The American Academy of Pediatrics (AAP) objects to the paid advertisement/public service message from the National Vaccine Information Center (NVIC) being shown throughout the month of November on Delta’s in-flight programming. The ad urges viewers to become informed about influenza and how to stay well during the flu season without resorting to the influenza vaccine.

While hand washing and covering sneezes are parts of a larger strategy to prevent the spread of influenza, influenza vaccine continues to be the best way to protect against the disease. It is especially important in enclosed settings where disease droplets can easily spread to passengers sitting in close quarters, especially infants and children and those with special health care needs.
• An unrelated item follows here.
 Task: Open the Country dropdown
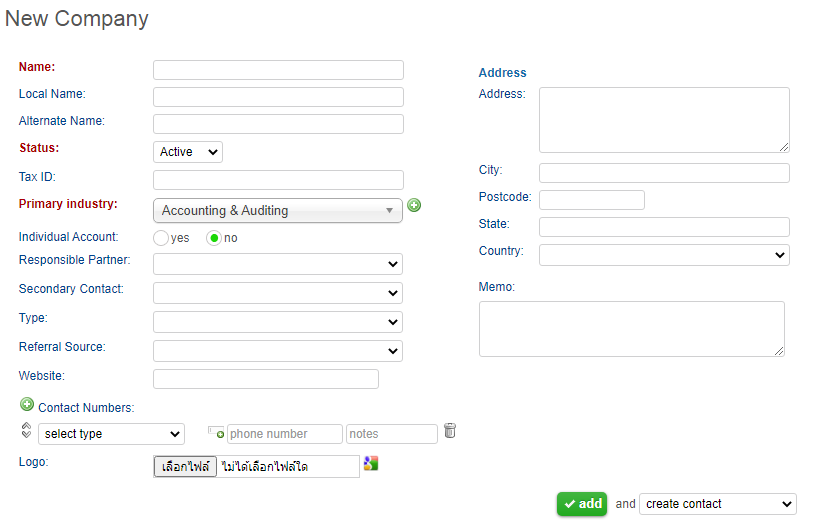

The AAP and many other child health organizations have worked hard to protect children and their families from unfounded and unscientific misinformation regarding vaccine safety. The influenza vaccine is safe and effective.

By providing advertising space to an organization like the NVIC, which opposes the nation’s recommended childhood immunization schedule and promotes the unscientific practice of delaying or skipping vaccines altogether, you are putting the lives of children at risk, leaving them unprotected from vaccine-preventable diseases. Diseases like influenza can have serious consequences. From September 2010 to August 2011, 115 children died from influenza disease, most of whom were unvaccinated.

The AAP’s 60,000 member pediatricians urge you to remove these harmful messages, which fail to inform the public about the safety and efficacy of influenza vaccine. Please do your part to help reassure parents that vaccinating their children is the best way to protect them from influenza disease, particularly during this busy travel season.